Postmedia will also receive warrants giving it the right to purchase up to roughly 1.2 million common shares of the company over a five-year period, subject to various conditions.

If this experiment works, Postmedia may be open to other similar deals in the future.

"This is a new model where we can approach people and say we can both have skin in the game from a commercial perspective," Mr. Macleod said. "It's not necessarily something you want to do everywhere. We're co-mortgaging ourselves together and you want to pick the right players."

For Mogo, as a small company trying to build its brand, marketing is a big expense, which is part of the reason it has focused on cost-effective online advertising. Its advertising with Postmedia will include online ads, but could also encompass other Postmedia advertising such as print ads, newspaper inserts and what is known as "native advertising," or articles that are paid for by an advertiser with prescribed subject matter with which the advertiser wants its brand to be associated.

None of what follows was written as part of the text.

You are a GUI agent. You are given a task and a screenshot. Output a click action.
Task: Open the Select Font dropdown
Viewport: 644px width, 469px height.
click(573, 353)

In media, there are also differences between the standard rates charged for ad space and the prices that big advertisers with long-standing relationships and deep pockets are able to negotiate. Postmedia has told Mogo that as it draws on its bank of ad space across Postmedia properties, it will receive rates that are consistent with other large advertisers.

"Because they really are incentivised to help us grow our business, that creates a more compelling partnership than a traditional media buy," said Mogo chief executive officer Dave Feller.

It's not the first time a media company has struck such a deal: In August, Metroland Media Group Ltd. took a minority stake in Nest Wealth Asset Management, an investing website. Metroland, a division of Torstar Corp., paid $1.5-million cash, but also included advertising support in the deal. At the time, Metroland president Ian Oliver said the more than 100 weekly newspapers in Ontario that Metroland publishes were not seeing much advertising revenue from so-called "robo-advisers."

Last week, Postmedia announced that it would cut 90 jobs as it merges competing newsrooms in cities where it publishes more than one newspaper. The company has been struggling under the load of more than $670-million in debt, while at the same time advertising revenues are falling.

"Our industry is in a difficult place," Mr. MacLeod said. "We need to be trying new things. We know what doing nothing will get us, extrapolating out the current trends. So there is an element of, it's okay to jump off the burning platform and try things. ... This industry genuinely has to transform. It's one plank in a larger transformative journey."